In opposing the appeal, the respondent submitted that documentary evidence was tendered before the trial court to prove that the respondent purchased the entire suit property from the deceased. The application for Land Control Board consent, the approved Letter of Consent and the instrument of Transfer were all tendered in evidence. At no time was the authenticity of the documents presented to court challenged. No evidence was adduced that the documents were forgeries. The signature and thumbprint of the deceased were authenticated as required by law by none other than the Land Registrar whoaffixed his signature and stamp thereto. No evidence was adduced that the involvement of the Land Registrar was also a forgery.
With regard to expert evidence, the respondent submitted it was not the responsibility of the trial judge to call evidence or witnesses. The appellant neither applied to have the documents subjected to expert examination nor sought to call any expert witness to assist him. In any event, the issue of expert witnesses was never raised before the trial court.

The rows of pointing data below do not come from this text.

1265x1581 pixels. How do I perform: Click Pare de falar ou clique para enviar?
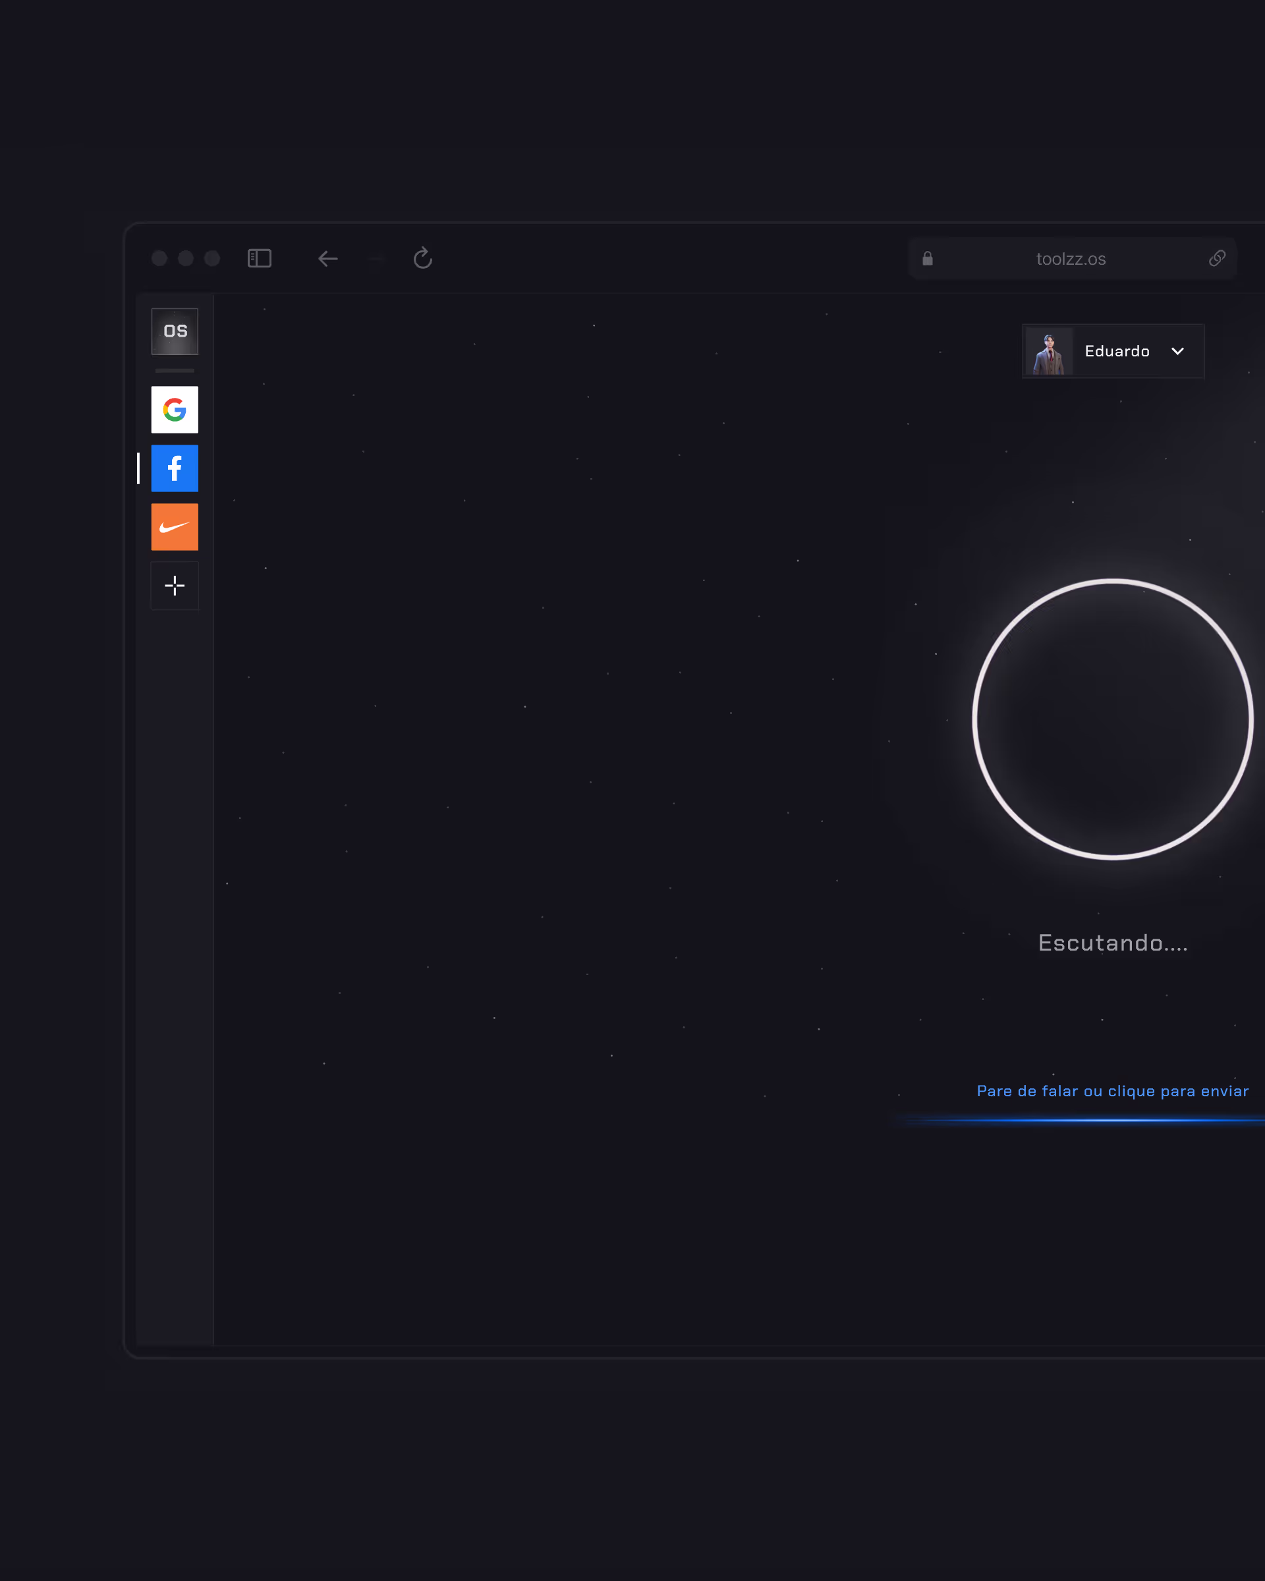1112,1091
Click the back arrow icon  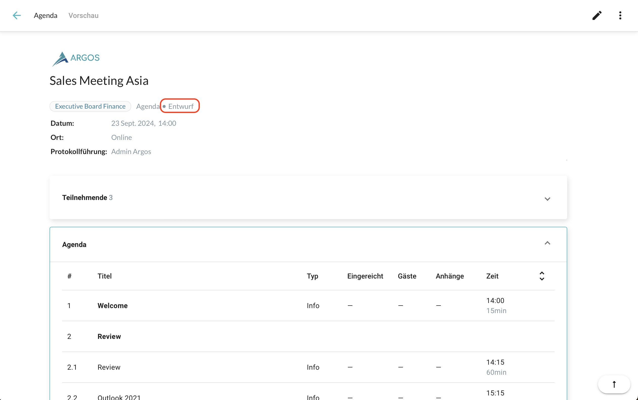click(17, 15)
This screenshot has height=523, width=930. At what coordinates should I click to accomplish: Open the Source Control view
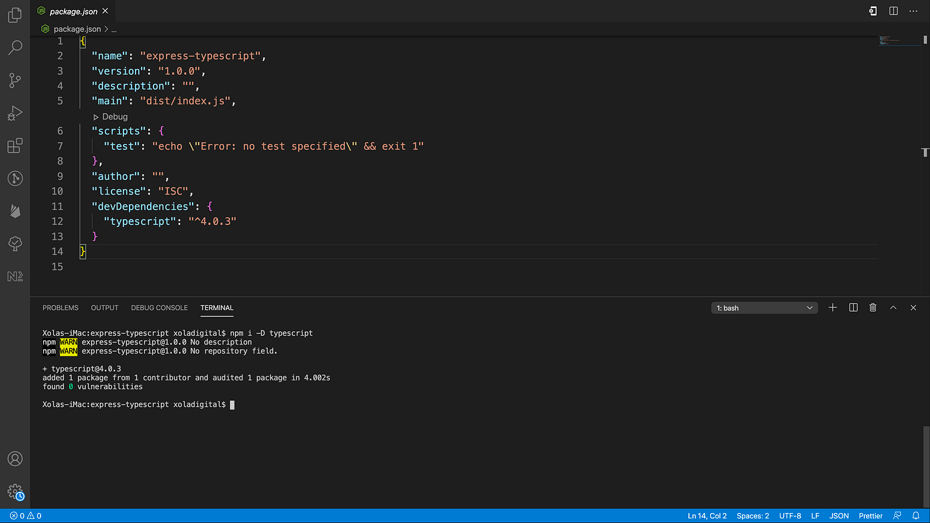[15, 80]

On the sale agreement, it was urged that non-production of the sale agreement alone could not defeat the respondent’s case. The appellant was equally unable to produce the sale agreement to show that it was one acre that was sold to the respondent.
The respondent urged that the suit land was not the appellant’s father’s ancestral land; that it was a gift from maternal uncles but the deceased opted to sell the land and return to his ancestral land at Tangakona; the appellant lied that he was landless; and that he had two parcels of land belonging to his father at Tangakona.
On the issue of limitation period, the respondent urged that limitation was not specifically pleaded in the suit and no application for extension of time had ever been made. In any event, if the appellant had any claim to the suit land, time began to run in 1980 when the respondent took possession of the suit land or in the alternative in 1989 when the respondent became the registered proprietor of the land. For the foregoing reasons, the respondent urged us to dismiss the appeal with costs.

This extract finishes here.